**Exercise instructions**. Print exactly what the entries say, line by line, from the first line down to the one with "Image resolution: width=1351", inclusive.

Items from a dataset

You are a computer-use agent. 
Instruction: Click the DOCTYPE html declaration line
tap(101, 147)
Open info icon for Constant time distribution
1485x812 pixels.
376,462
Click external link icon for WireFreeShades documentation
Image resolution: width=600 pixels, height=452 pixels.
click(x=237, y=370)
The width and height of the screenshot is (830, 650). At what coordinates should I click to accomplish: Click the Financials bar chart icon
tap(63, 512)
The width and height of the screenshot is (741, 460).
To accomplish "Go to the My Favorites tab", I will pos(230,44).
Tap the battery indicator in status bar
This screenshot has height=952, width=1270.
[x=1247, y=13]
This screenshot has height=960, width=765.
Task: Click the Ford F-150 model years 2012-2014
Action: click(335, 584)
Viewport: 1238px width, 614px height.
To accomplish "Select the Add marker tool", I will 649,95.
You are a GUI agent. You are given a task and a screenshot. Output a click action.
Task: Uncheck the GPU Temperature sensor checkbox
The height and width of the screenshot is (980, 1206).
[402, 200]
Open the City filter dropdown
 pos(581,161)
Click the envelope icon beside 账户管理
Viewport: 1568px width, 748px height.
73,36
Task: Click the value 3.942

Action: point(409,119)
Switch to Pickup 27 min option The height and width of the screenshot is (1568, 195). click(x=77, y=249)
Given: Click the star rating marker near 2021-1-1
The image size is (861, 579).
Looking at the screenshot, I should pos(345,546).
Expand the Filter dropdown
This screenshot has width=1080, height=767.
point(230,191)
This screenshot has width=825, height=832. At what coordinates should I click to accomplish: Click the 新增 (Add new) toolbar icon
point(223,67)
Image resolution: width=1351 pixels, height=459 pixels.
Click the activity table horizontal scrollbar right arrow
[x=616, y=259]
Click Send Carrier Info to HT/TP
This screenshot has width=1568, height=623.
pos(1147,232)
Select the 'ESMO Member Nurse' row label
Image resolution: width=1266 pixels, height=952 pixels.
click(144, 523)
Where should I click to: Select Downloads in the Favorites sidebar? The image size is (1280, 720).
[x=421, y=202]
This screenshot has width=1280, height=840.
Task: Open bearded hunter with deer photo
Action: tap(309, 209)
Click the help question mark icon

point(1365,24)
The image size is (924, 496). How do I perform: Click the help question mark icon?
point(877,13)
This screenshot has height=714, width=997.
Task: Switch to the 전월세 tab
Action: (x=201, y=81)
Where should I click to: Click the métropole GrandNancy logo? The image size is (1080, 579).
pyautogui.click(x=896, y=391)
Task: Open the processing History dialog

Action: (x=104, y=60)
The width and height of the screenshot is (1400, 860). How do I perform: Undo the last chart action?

**Output for this task**.
You are a computer-use agent. 
Instruction: Click the DOCTYPE html declaration line
tap(101, 147)
Open info icon for Constant time distribution
1485x812 pixels.
376,462
Click external link icon for WireFreeShades documentation
Image resolution: width=600 pixels, height=452 pixels.
click(x=237, y=370)
The width and height of the screenshot is (830, 650). At what coordinates should I click to accomplish: Click the Financials bar chart icon
tap(63, 512)
The width and height of the screenshot is (741, 460).
To accomplish "Go to the My Favorites tab", I will pos(230,44).
Tap the battery indicator in status bar
This screenshot has height=952, width=1270.
[x=1247, y=13]
This screenshot has height=960, width=765.
Task: Click the Ford F-150 model years 2012-2014
Action: click(335, 584)
Viewport: 1238px width, 614px height.
To accomplish "Select the Add marker tool", I will 649,95.
You are a GUI agent. You are given a task and a screenshot. Output a click action.
Task: Uncheck the GPU Temperature sensor checkbox
The height and width of the screenshot is (980, 1206).
[402, 200]
Open the City filter dropdown
 pos(581,161)
Click the envelope icon beside 账户管理
Viewport: 1568px width, 748px height.
73,36
Task: Click the value 3.942

Action: point(409,119)
Switch to Pickup 27 min option The height and width of the screenshot is (1568, 195). click(x=77, y=249)
Given: Click the star rating marker near 2021-1-1
The image size is (861, 579).
Looking at the screenshot, I should pos(345,546).
Expand the Filter dropdown
This screenshot has width=1080, height=767.
point(230,191)
This screenshot has width=825, height=832. At what coordinates should I click to accomplish: Click the 新增 (Add new) toolbar icon
point(223,67)
Image resolution: width=1351 pixels, height=459 pixels.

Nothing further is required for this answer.